The Tu B’Shvat Branches That Held My Son’s Birth 

The day that we brought my son George Chaim into the world through an emergency c-section because my placenta was deteriorating, he was thirty-seven weeks old, and it was the 18th of January on the Western calendar. But while my husband was driving us over icy roads to reach the hospital and while we waited five long and worrisome hours for the c-section because I’d eaten a bowl of oatmeal early that morning to get my baby kicking, I held onto the reality that it was not only January 18th but also the 15th day of the Hebrew month of Shevat.

Tu B’shevat is the day that we remember that in the depths of winter, spring is coming; it’s the day that the Kabbalists call us to partake in glasses of wine moving from shades of winter white to full reds, reminding us that the seasons are always moving, turning. I remembered their vision of branches reaching down to us here on earth, stretching from the heavens. In those hours of uncertainty about my child’s arrival, I held onto those mystical branches and prayed. Our son entered the world and was rushed away, his lungs weren’t ready to breathe on their own yet; his blood sugar had also dropped too low, a complication that can happen with moms who have Type 1 diabetes like me, even though I’d worked for nine months to keep my blood sugars in the control range. When I asked the NICU doctor later why he thought George had hypoglycemia despite my control, he looked at me kindly but shrugged his shoulders. “Shit happens,” he said, not meanly, but matter-of-factly. 

I nodded in agreement with his understanding of the universe. Shit and leaves and compost and mud and life and death turning over together in endless circles; this cyclical understanding speaks to the depths of what we honor on Tu B’Shevat. Similarly, my Buddhist husband often points to the symbol of the lotus, the beautiful flower that can only grow in mud, as a symbol of strength. In the first ten days of George’s life, we became new parents together in the NICU, taking turns holding our baby, feeding him from the bottle, and co-regulating to his heartbeat while he napped on our chests. Day by day, his lungs developed just fine, and his blood sugar stabilized, and we went home on a bright, cold winter day, overcome with love, gratitude and faith. 

This year, we celebrated George’s twentieth birthday on January 18th, but I also experience Tu B’Shevat as an anniversary each year: a recognition of the day that has held me, like a tree itself, through parenting challenges related to my son’s developmental trajectory that I didn’t anticipate. 

George was a bright, smiling baby who became a playful toddler. Like many parents of children with autism, we saw concerning signs later, between ages two and three years old: he wasn’t speaking, his interests became limited, he started having intense tantrums and reactions to sensory input, even the music that plays in the background at a grocery store. George was diagnosed with autism at age three and a half, and our parenting lives changed as we tried to absorb what that diagnosis would mean for him and for our family. Later in elementary school, he would also be diagnosed with an intellectual disability, giving us more information about what kind of educational setting he needed then and also a sense of what supports he would likely need for the rest of his life. My husband and I realized how little we knew about the world of intellectual disability and profound autism, and immersed ourselves in learning so that we could become the best advocates for our child. 

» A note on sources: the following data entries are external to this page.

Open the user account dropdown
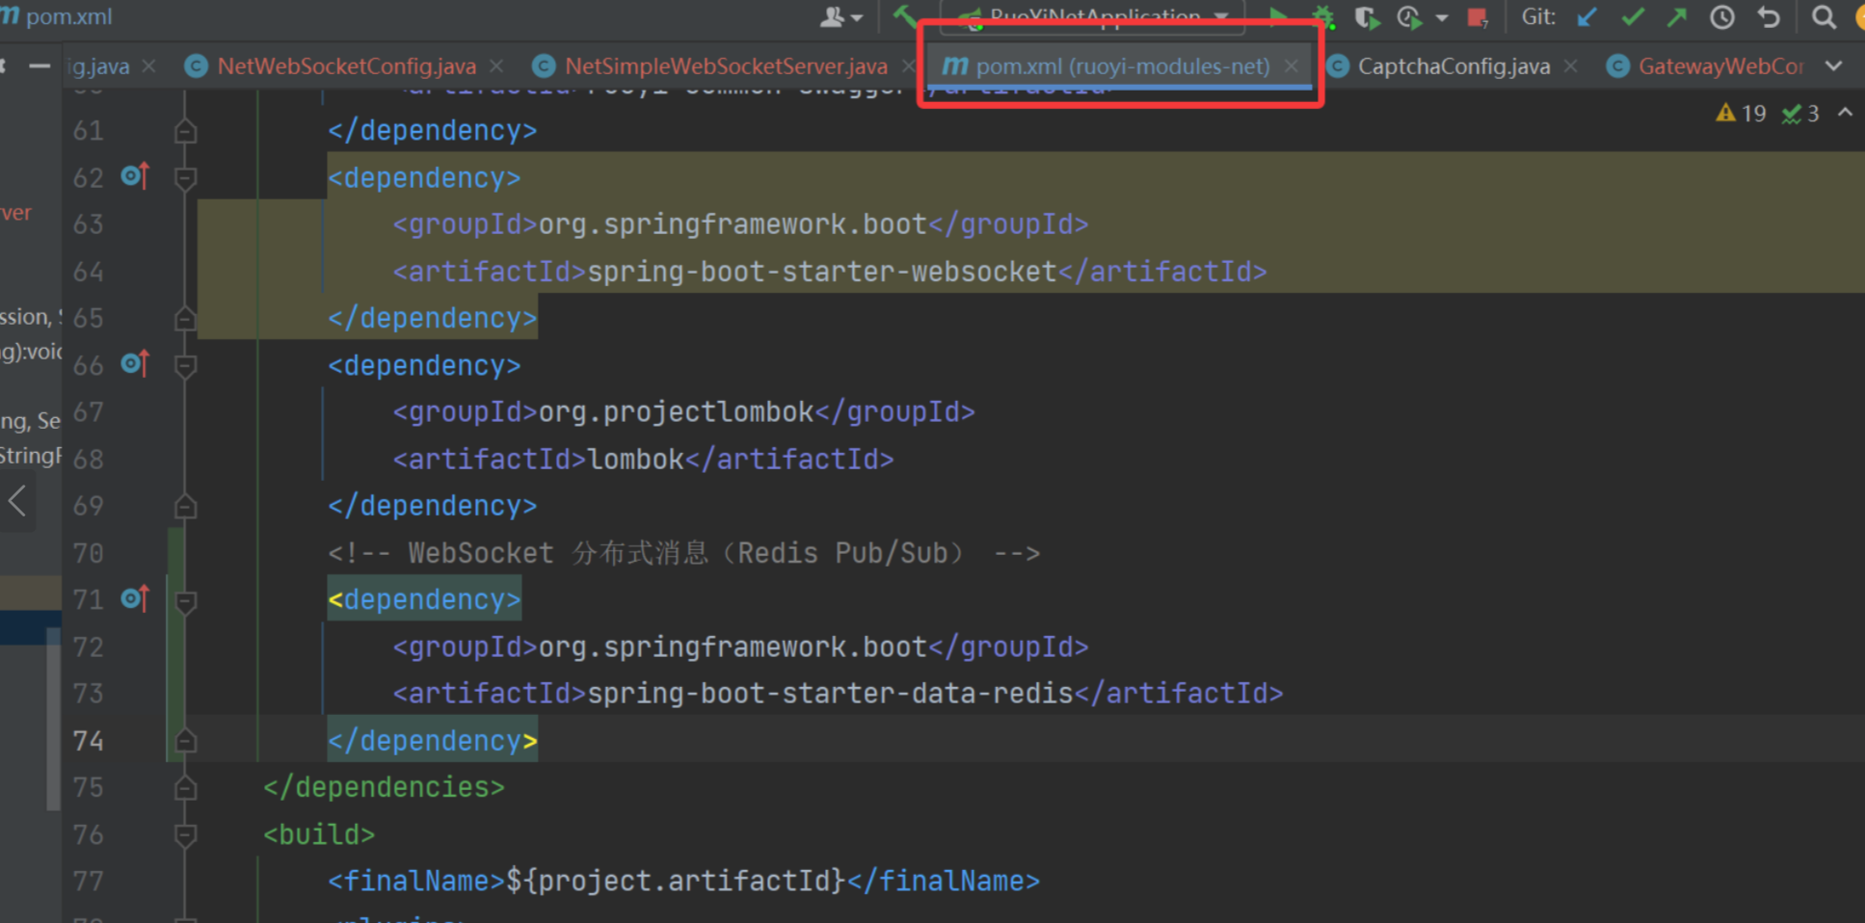Viewport: 1865px width, 923px height. (x=840, y=17)
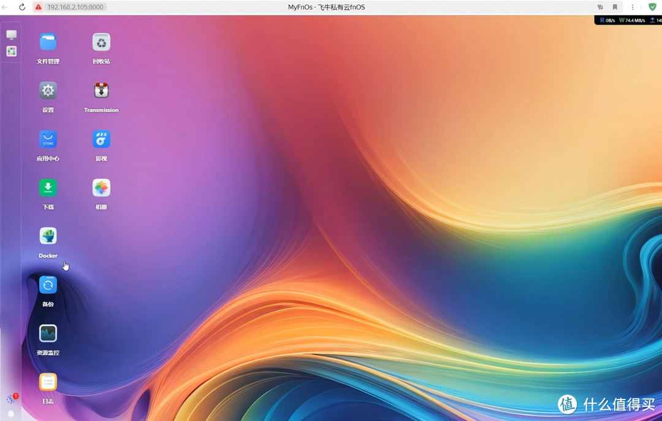This screenshot has height=421, width=662.
Task: Open the colorful app grid launcher in sidebar
Action: click(11, 52)
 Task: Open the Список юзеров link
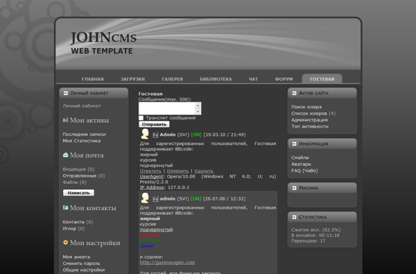click(x=309, y=113)
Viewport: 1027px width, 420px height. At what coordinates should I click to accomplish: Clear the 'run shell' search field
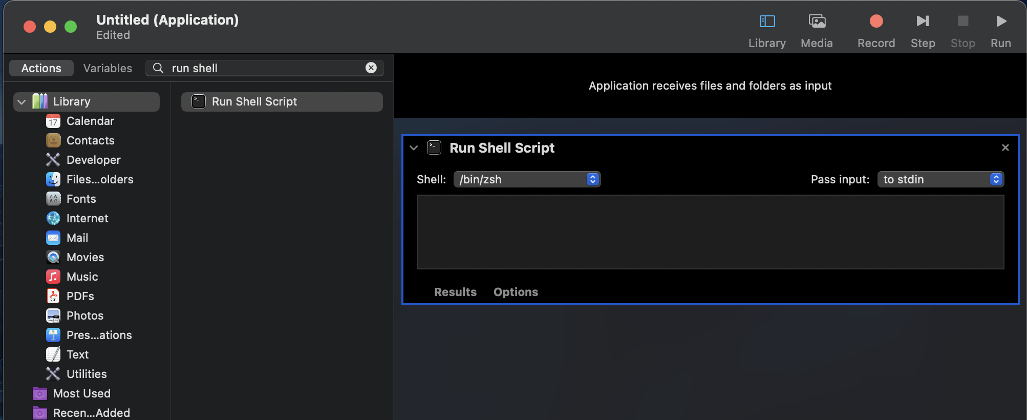pyautogui.click(x=371, y=68)
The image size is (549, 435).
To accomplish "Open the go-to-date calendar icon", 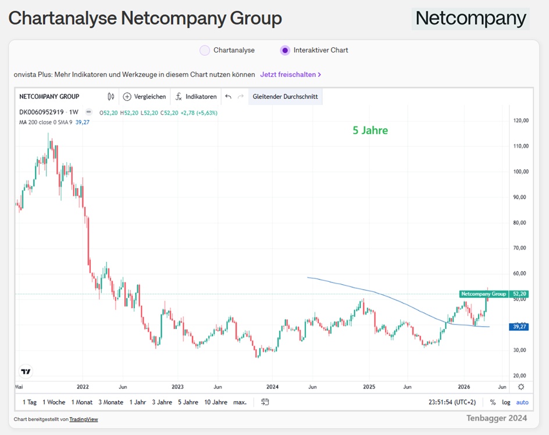I will tap(265, 402).
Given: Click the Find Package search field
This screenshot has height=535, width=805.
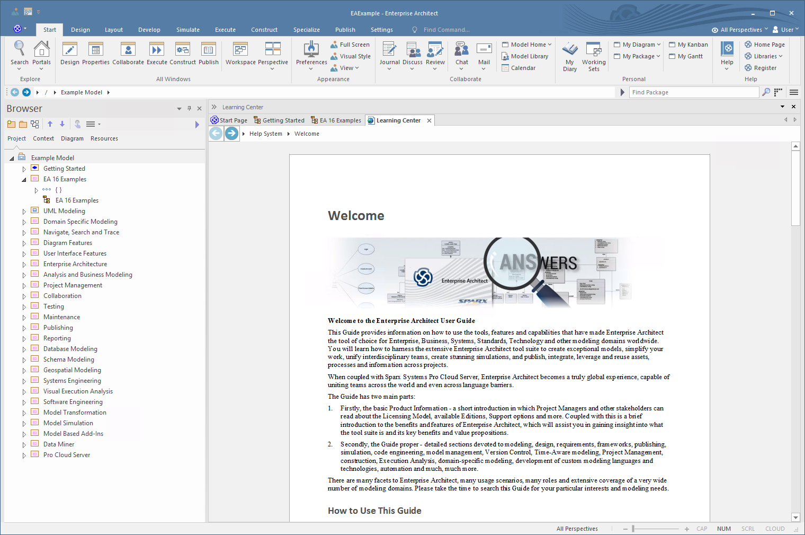Looking at the screenshot, I should tap(694, 92).
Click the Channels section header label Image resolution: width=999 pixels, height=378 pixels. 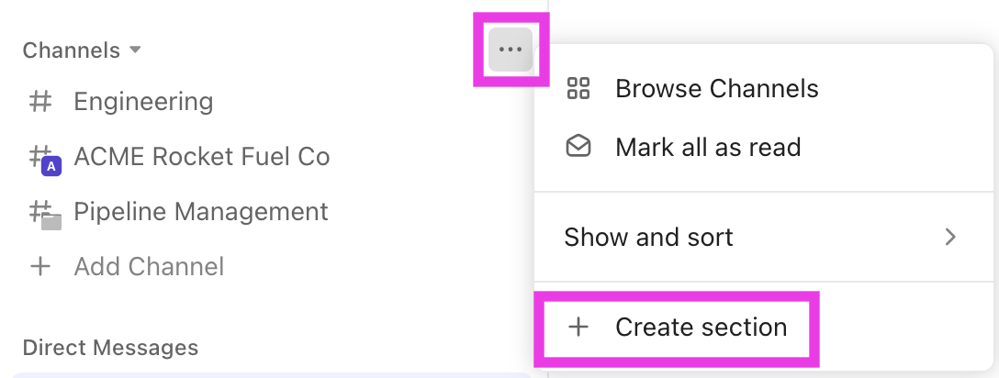pyautogui.click(x=71, y=50)
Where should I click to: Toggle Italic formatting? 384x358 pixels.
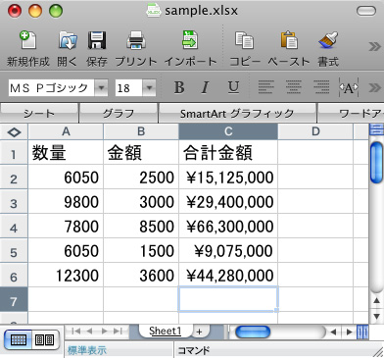(x=205, y=87)
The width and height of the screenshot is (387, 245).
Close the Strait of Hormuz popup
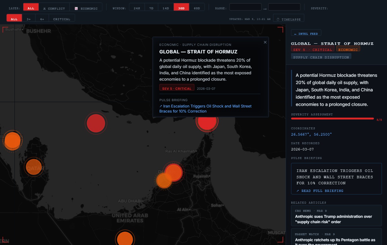[265, 42]
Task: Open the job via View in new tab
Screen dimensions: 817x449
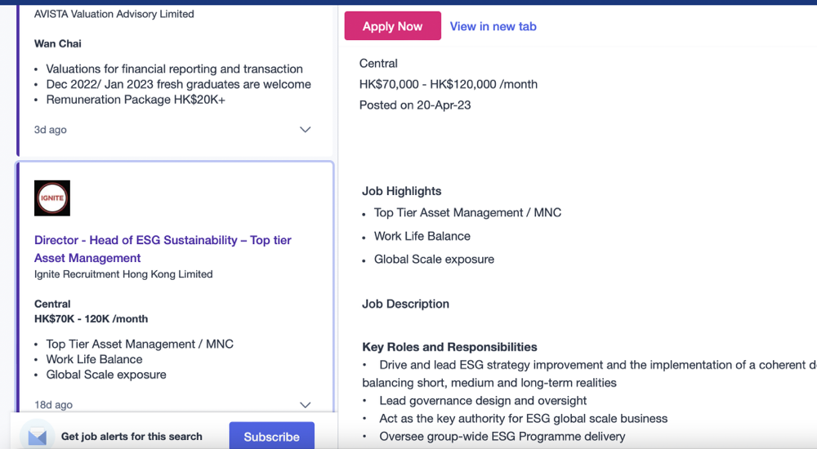Action: [493, 26]
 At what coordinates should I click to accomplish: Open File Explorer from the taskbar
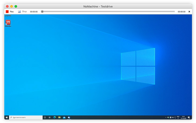pyautogui.click(x=59, y=117)
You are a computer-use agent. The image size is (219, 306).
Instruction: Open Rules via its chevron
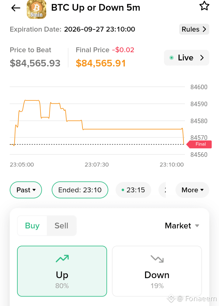204,29
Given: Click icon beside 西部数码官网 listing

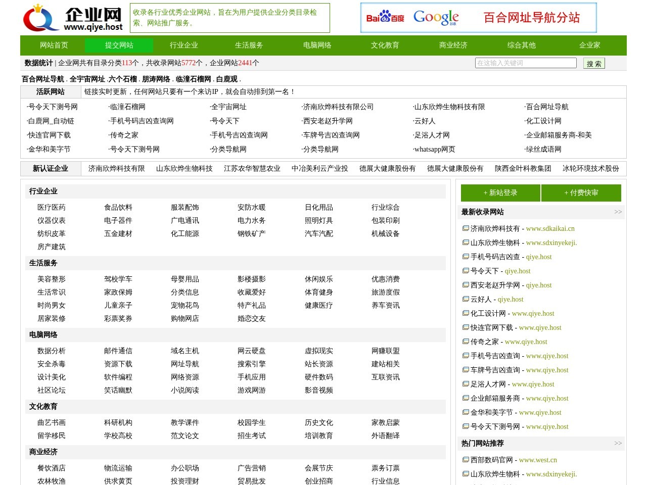Looking at the screenshot, I should (x=466, y=460).
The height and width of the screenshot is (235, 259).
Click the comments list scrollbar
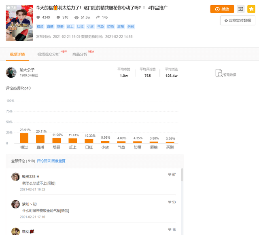182,175
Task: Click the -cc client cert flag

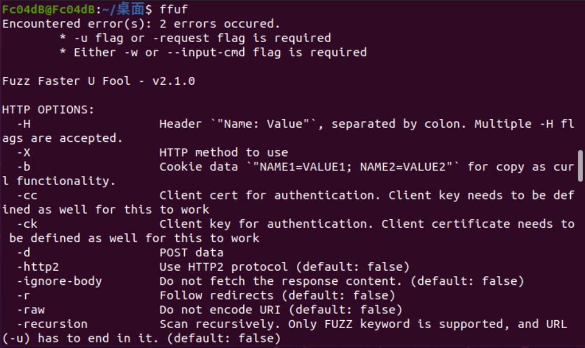Action: (x=27, y=195)
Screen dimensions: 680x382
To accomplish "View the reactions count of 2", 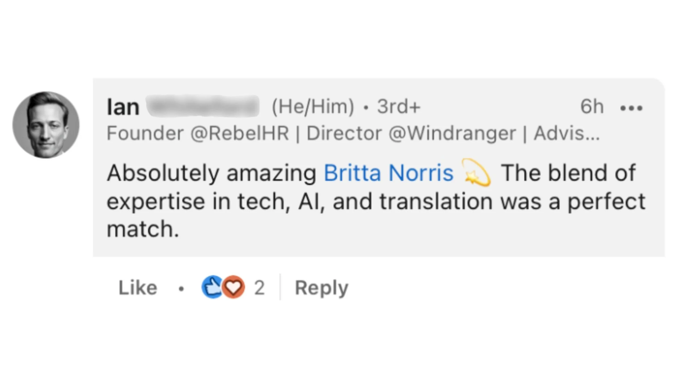I will [259, 287].
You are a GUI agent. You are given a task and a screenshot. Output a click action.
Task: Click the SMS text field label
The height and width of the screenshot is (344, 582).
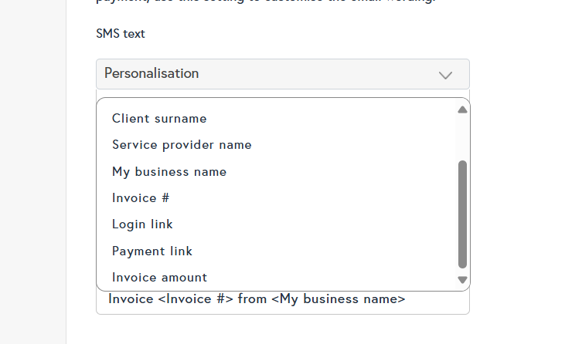(121, 34)
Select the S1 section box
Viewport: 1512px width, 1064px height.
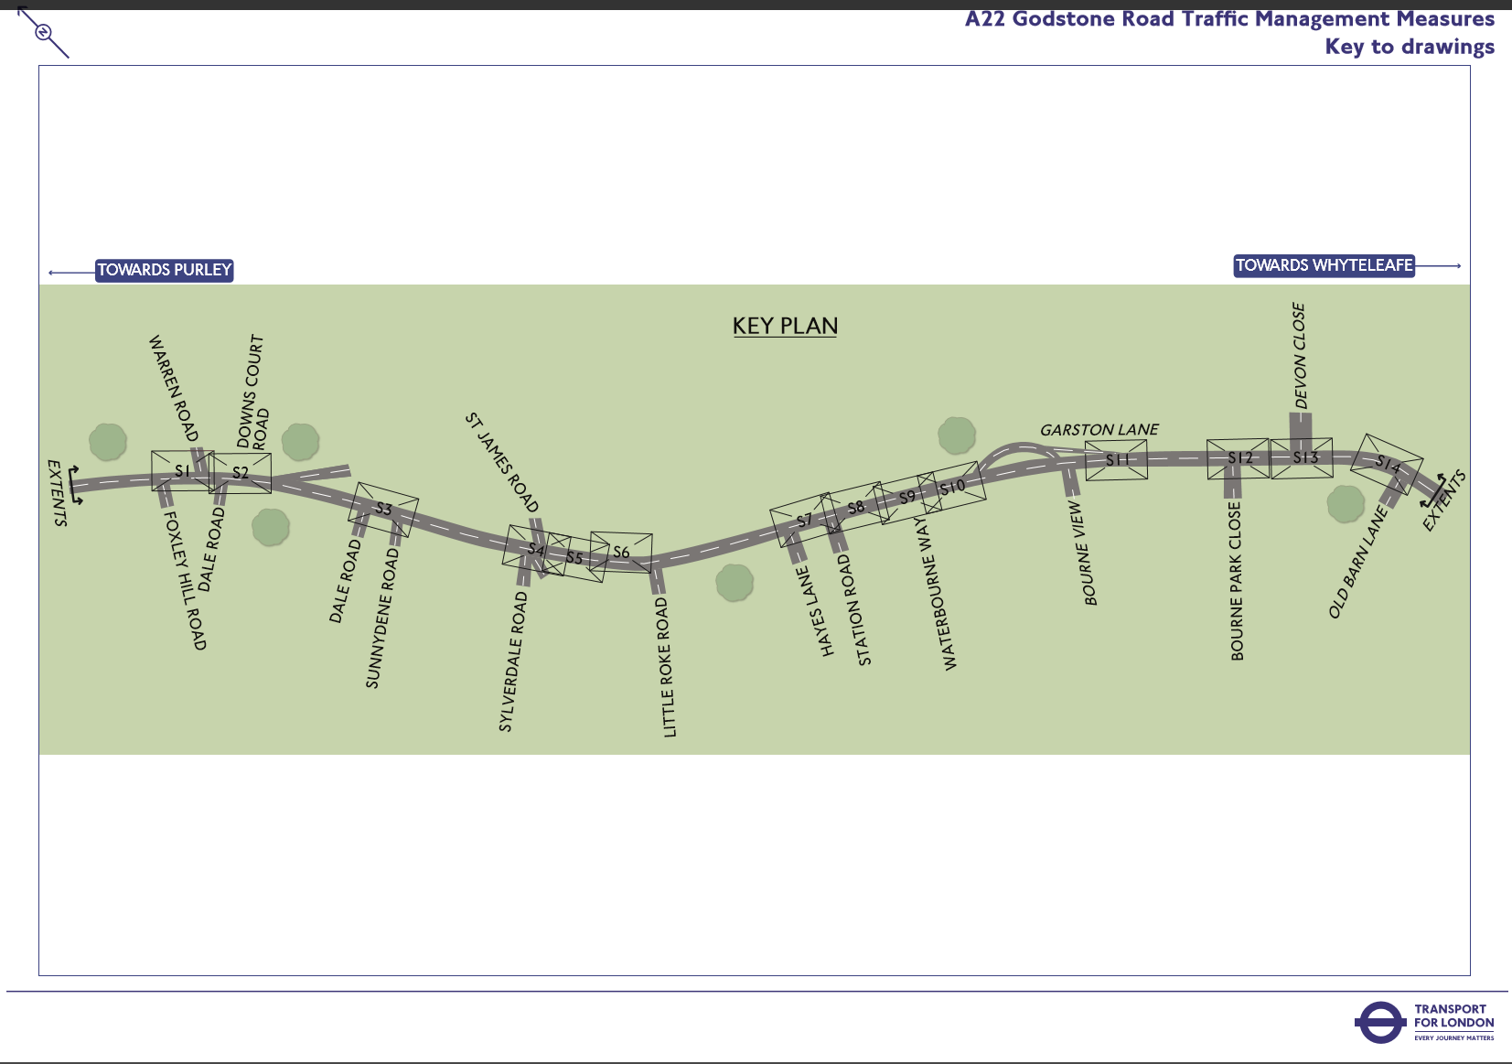[182, 470]
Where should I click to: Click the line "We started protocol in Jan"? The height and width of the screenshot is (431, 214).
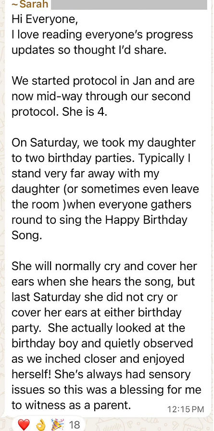85,81
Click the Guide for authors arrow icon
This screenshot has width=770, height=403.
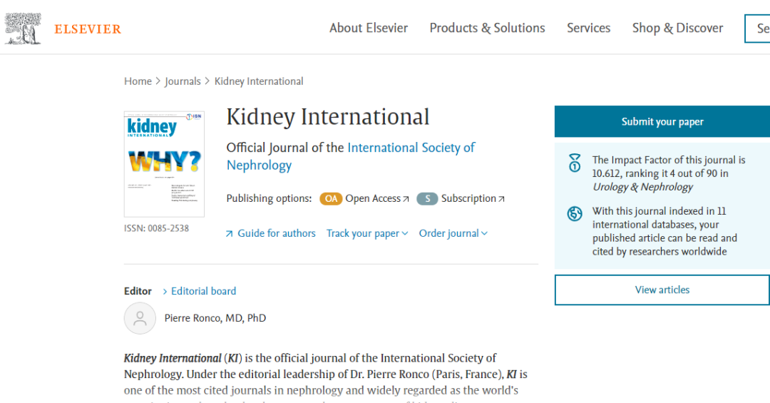click(230, 234)
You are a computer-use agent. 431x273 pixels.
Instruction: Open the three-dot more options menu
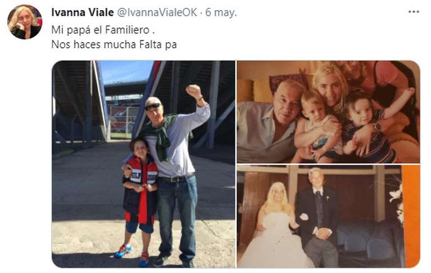414,12
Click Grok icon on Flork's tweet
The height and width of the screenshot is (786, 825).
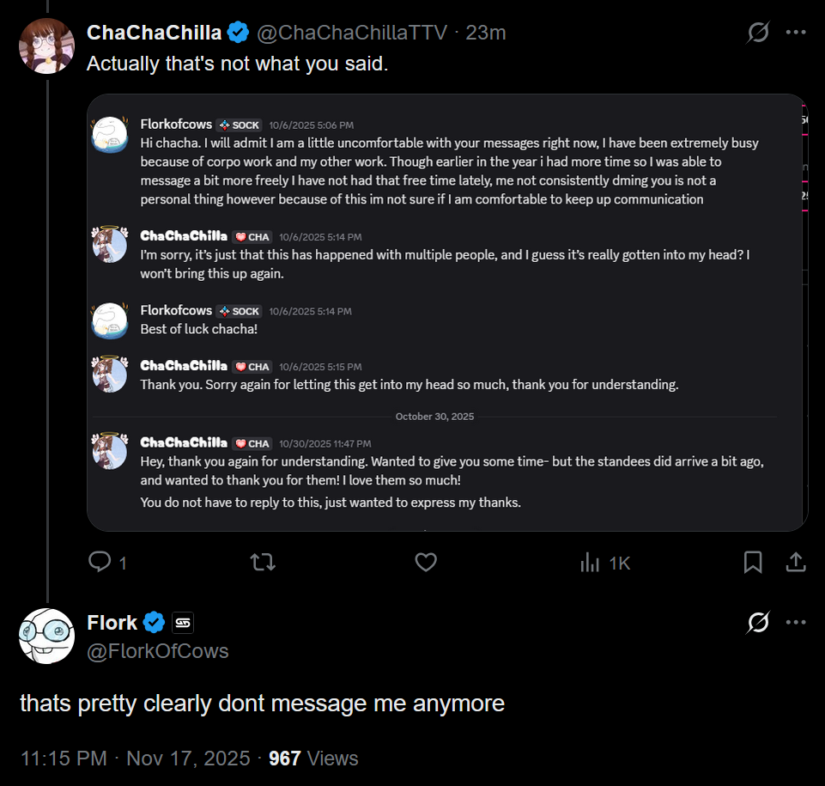[758, 622]
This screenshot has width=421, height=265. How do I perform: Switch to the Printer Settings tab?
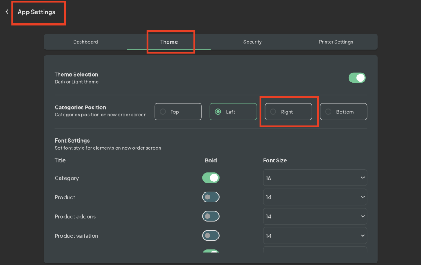coord(336,42)
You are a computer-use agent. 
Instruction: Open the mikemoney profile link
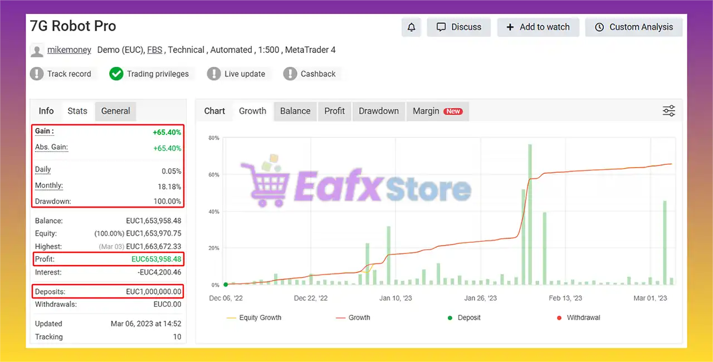pos(69,50)
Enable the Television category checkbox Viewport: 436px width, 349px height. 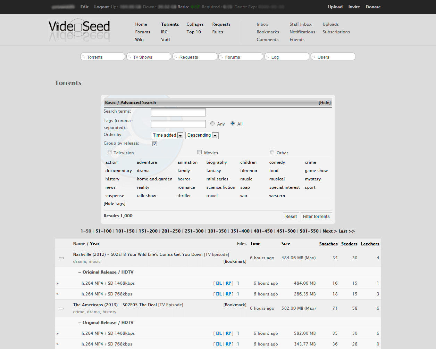109,152
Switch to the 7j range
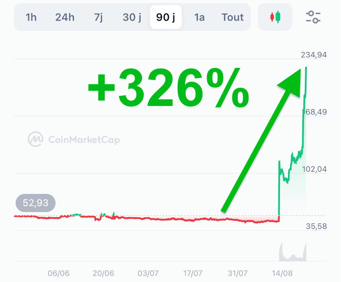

Even more importantly, we realized that while a diagnosis was helpful information, the most important thing was and is to connect with our son on an intuitive level, to honor the depth and beauty of his soul. 

When I pick up prescriptions for George now, fill out social security forms, and visit the doctor’s office, I state that his birthday is January 18th, 2003, and of course, that is what the records show.

But when I remember bringing George to the earth, I think of Tu B’Shevat as his birthday and how from the very beginning of becoming a parent, I’ve felt those divine branches reaching down to hold and guide me. 

Over the last twenty years, my parenting journey has contained incredible joys, discovery, heartbreak, challenges, and the deepest connections between my son and me, and also between me and whatever that mystical connection is, that upside-down tree that sustains us while we’re here on the earth. 

In twenty years of parenting George Chaim, I also have grown like a tree. The gift of my son came to me on the 15th day of Shevat, and each year, I celebrate that.